Though Russia is more often associated with online misinformation campaigns and cybercrime, Saudi Arabia has ramped up its digital efforts in recent months, especially in targeting Amazon founder and CEO Jeff Bezos over the coverage of the murder of journalist Jamal Khashoggi by the Washington Post, which he owns. In October, not long after the murder of Khashoggi, Twitter banned a network of bots sending pro-Saudi messages, often via the hashtag #We_all_trust_Mohammad_Bin_Salman.
ADVERTISEMENT
Facebook cited reporting by Bellingcat, an independent news site that investigates misinformation campaigns and cybercrime, as helpful in its determination to slash the offending accounts. In late June, the site published a report on Saud al-Qahtani, the Crown Prince’s cyber-czar, that detailed Qahtani’s involvement in the murder of Kashoggi, his purchase of malicious spyware, and his creation of fake social media profiles.
“Our investigation benefited from the research published by Bellingcat on the information environment in Saudi Arabia. However, we did not see direct links between this network and an individual named in the Bellingcat report,” a Facebook spokesperson told The Daily Beast.
An anonymous researcher going by the pseudonym “b33lz3bub” authored the Bellingcat report based off of digital clues from Qahtani exposed by the breach of an Italian spyware vendor, Hacking Team. The company offered what companies sometimes refer to as “lawful intercept” services, which allow governments and law enforcement agencies to spy on everyone from criminals to dissidents. Email addresses, phone numbers, and usernames found in the Hacking Team breach suggested that Qahtani had at some point approached the company about its services.
The Daily Beast spoke to “b33lz3bub” about Facebook’s removal of Saudi-linked accounts spreading disinformation and agreed to withhold the researcher’s identity based on security concerns.
“My main impression is that I’m glad Facebook is proactively looking for these disinfo ops and that I hope I ruined Qahtani’s day,” b33lz3bub told The Daily Beast.
B33lz3bub expressed some surprise at Facebook’s revelation of a broad disinformation campaign on the platform tied to Qahtani, since most of the previous activity was focused on Twitter. There were early clues he had set his sites on trolling Facebook, though.
“He was pretending to be an old Egyptian man [on Facebook] and he was pushing pro-Mubarak content linked to an email account with the handle ‘nokia2mon2’” b33lz3bub said. “If I had to speculate, that [pro-Mubarak account] would’ve been patient zero.”
The Bellingcat report showed Qahtani practiced amateurish operational security as he trawled hacking forums looking for new tools and techniques, leaving behind a trail of traceable phone numbers, nicknames, and email addresses. Qahtani also “posted at least three times while drunk, by his own admission, and opined on topics unrelated to hacking such as the role of religion in politics and policy toward Iran,” according to the Bellingcat report.

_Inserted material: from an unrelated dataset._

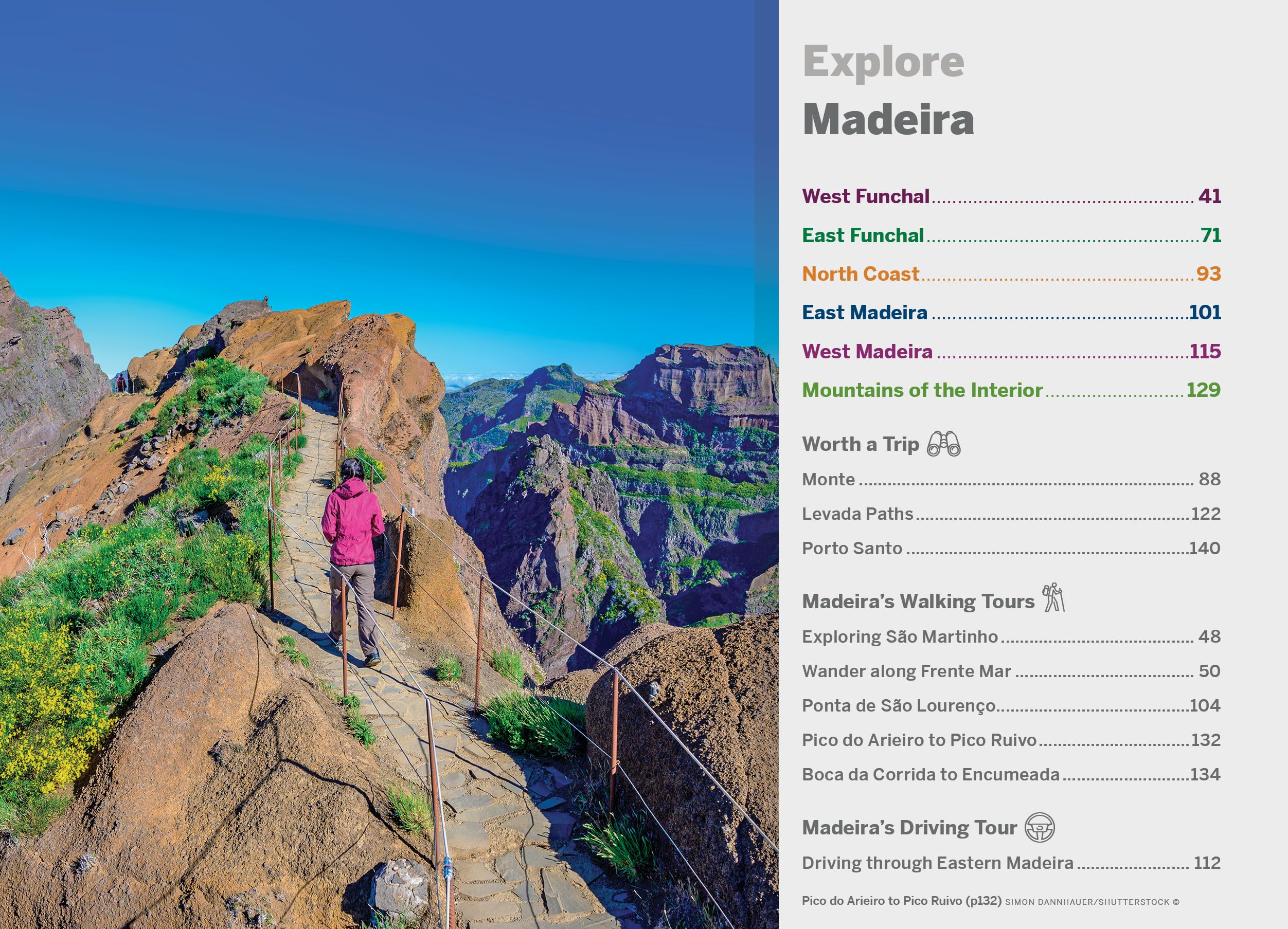Open Wander along Frente Mar tour
1288x929 pixels.
[1011, 671]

The removal of the Saudi accounts comes in tandem with the deletion of more than 350 Facebook accounts and pages with 13.7 million followers operated from Egypt and the United Arab Emirates. Two marketing firms ran these accounts, which engaged in coordinated inauthentic behavior, Gleicher wrote.
One post shared by Facebook showed Crown Prince Mohammad bin Salman kissing the head of a wounded soldier. Another blasted Qatar for its reported involvement in a recent bombing in Somalia. A third detailed sanctions against Turkey. The accounts also praised the Crown Prince’s economic plan and the actions of Saudi armed forces in Yemen.
Gleicher broke down the activity on Facebook’s social networks in a news release. Facebook’s action affects 217 Facebook accounts, 144 Facebook pages, 5 Facebook groups, and 31 Instagram accounts. Those pages totaled 1.4 million followers ad 145,000 people followed one of the accounts on Instagram. The campaign spent around $108,000 combined, in Saudi riyal and U.S. dollars.
The Royal Saudi Embassy did not immediately respond to request for comment. And Facebook declined to comment further, beyond Gleicher’s post.
“The individuals behind this activity posed as locals in countries targeted by this campaign—often using fake accounts—and created fictitious personas to run Pages and Groups, disseminate their content, increase engagement and drive people to an off-platform domain,” wrote Gleicher. “Although the people behind this activity attempted to conceal their identities, our review found links to individuals associated with the government of Saudi Arabia.”